• EXTRAIT CHOISI
Corps étrangers à rejeter

Françoise DUESBERG, Souffler sur la blessure, Academia, 2019, 111 p., 13€ / ePub : 9.99 €, ISBN : 978-28-061-0450-2

Souffler sur la blessure est un roman qui aborde la problématique de l’immigration vers l’Europe et des réfugiés. Encore, me direz-vous. Oui, encore. Mais il est nécessaire d’en parler. L’auteure a pris le parti de relater son histoire en donnant la voix essentiellement à deux personnages : Pauline et Gabriel.

Pauline, seize ans, habite à Menton sur la Côte d’Azur. Elle vit une adolescence ponctuée par l’école, sa passion pour l’escalade, un régime draconien et la guerre qu’elle a décidé de mener contre sa mère, premièrement parce que c’est sa mère (un excellent prétexte pour claquer les portes et la contredire continuellement), deuxièmement parce qu’elle a un nouveau Jules qui remplace un peu trop vite son père décédé, devenu un sujet presque tabou.

Parallèlement, nous découvrons Gabriel, vingt ans, qui a fui la dictature de son pays d’origine, l’Érythrée, avec son petit frère de sept ans, Yared. Leurs parents ont été fusillés car ils ne croyaient en aucun dieu. Gabriel a décidé de fuir avec Yared pour aller rejoindre des cousins en Allemagne et poursuivre ses études de médecine. C’est la deuxième fois qu’il effectue ce voyage périlleux (il a été à chaque fois refoulé en Italie), il n’a plus de nouvelles de ses sœurs et son petit frère est blessé.

C’est dans cette mauvaise posture que nos deux protagonistes vont se rencontrer sur une plateforme dans les montagnes où les Africains se cachent de la police et où Pauline effectue un exercice d’escalade avec son amie Elena. Les deux adolescentes ont bien sûr déjà entendu parler de la vague d’étrangers qui arrivent sur la côte et qui sont refoulés sans ménagement dans leur pays, mais c’est une réalité vague qui ne les touche pas vraiment. Lorsqu’elles découvrent Gabriel et Yared frigorifiés au creux de la falaise, elles touchent concrètement à l’humanité cachée derrière le mot « migrants ».

• DONNÉES FOURNIES
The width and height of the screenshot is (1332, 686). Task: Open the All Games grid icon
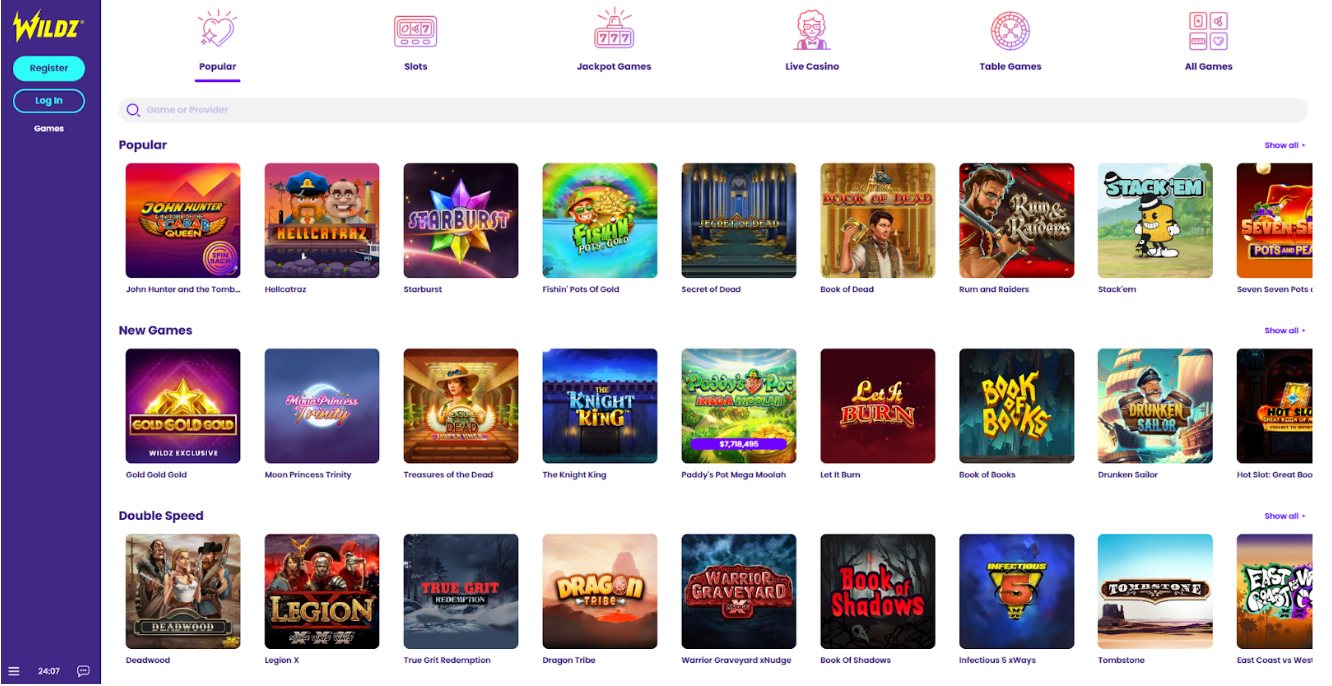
...
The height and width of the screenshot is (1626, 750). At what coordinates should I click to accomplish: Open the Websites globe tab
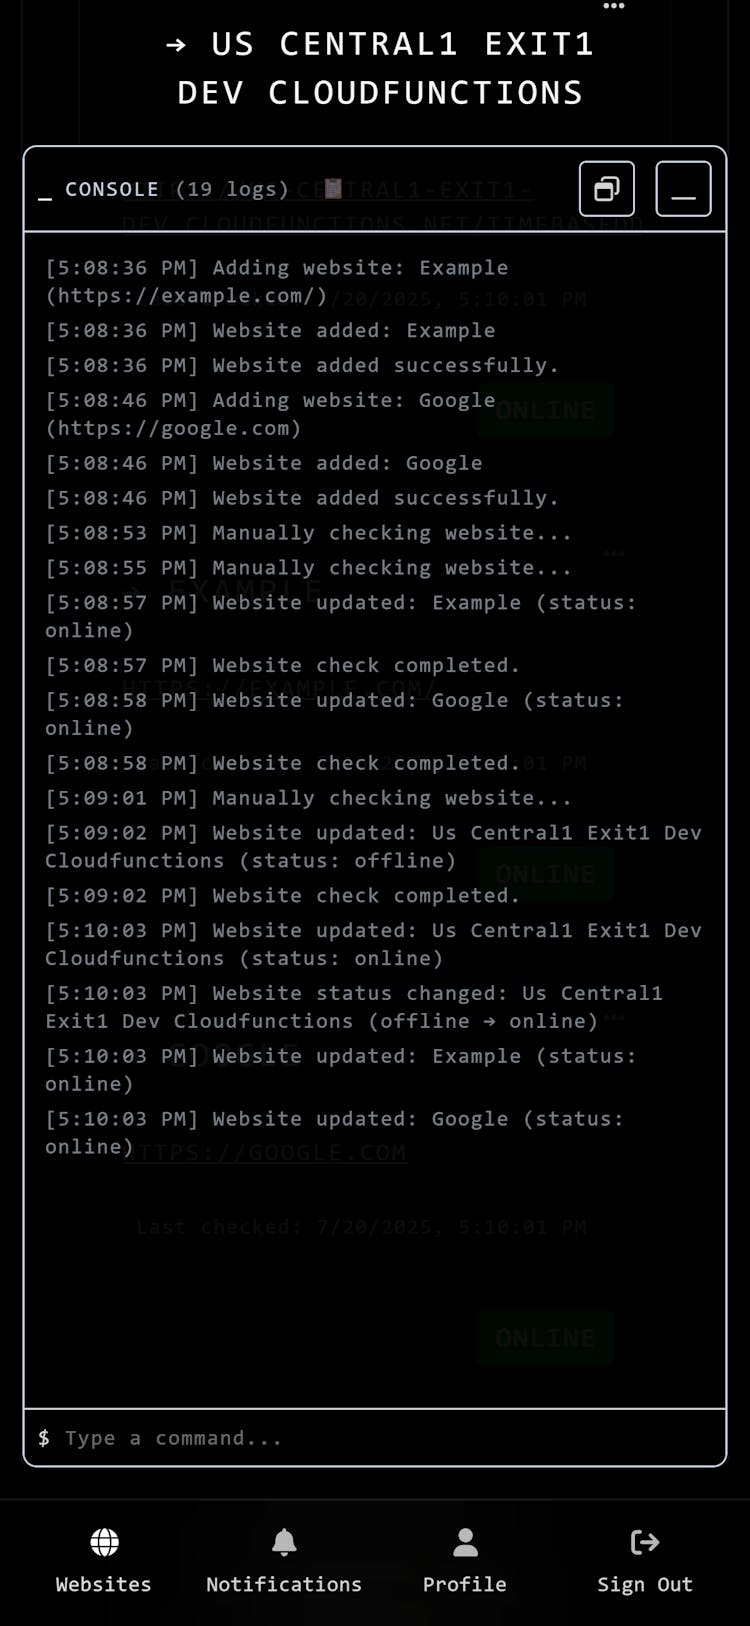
==
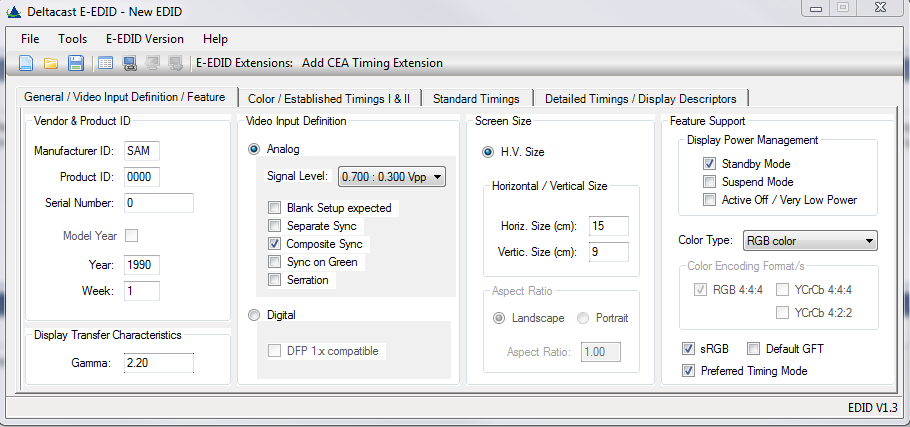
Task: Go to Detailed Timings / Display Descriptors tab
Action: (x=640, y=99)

• TÂCHES
#1 D'après la critique du roman Souffler sur la blessure, de quel pays Gabriel a-t-il fui la dictature ?
#2 Poursuivez la critique du roman Souffler sur la blessure en reprenant juste après sa dernière phrase.

• RÉSULTATS DE L'EXERCICE
#1 Gabriel a fui la dictature de l'Érythrée.

#2
Le grand, debout, les mains serrées sur son smartphone, nous observait craintivement. L’enfant, affalé, contemplait obstinément, comme si nous n’existions pas, la jambe gauche de son pantalon, déchirée et maculée de sang séché. Il a fini par relever la tête. Il avait de grands yeux noisette, de longs cils et je l’ai trouvé beau malgré son teint gris de fatigue. Des larmes coulaient le long de ses joues, traçant des sillons dans une épaisse couche de poussière.

Sans aucune hésitation, Pauline prend les devants, sauve les deux Érythréens apeurés et les cache dans un abri de bergers. Du haut de ses seize ans, avec la maturité dont elle est capable, elle essaye de pourvoir aux besoins de Gabriel et Yared : elle leur apporte de la nourriture, de l’eau, des pansements… mais elle est impuissante face à la fêlure dans leurs yeux.

Quelques Italiens matinaux promenaient leur chien, des fêtards rentraient de soirées arrosées. Ces gens-là ne nous regardaient pas, nous faisions partie du décor, nous nous fondions dans le mur en béton couvert de graffiti, nous étions les migrants, des êtres interchangeables, une masse indistincte.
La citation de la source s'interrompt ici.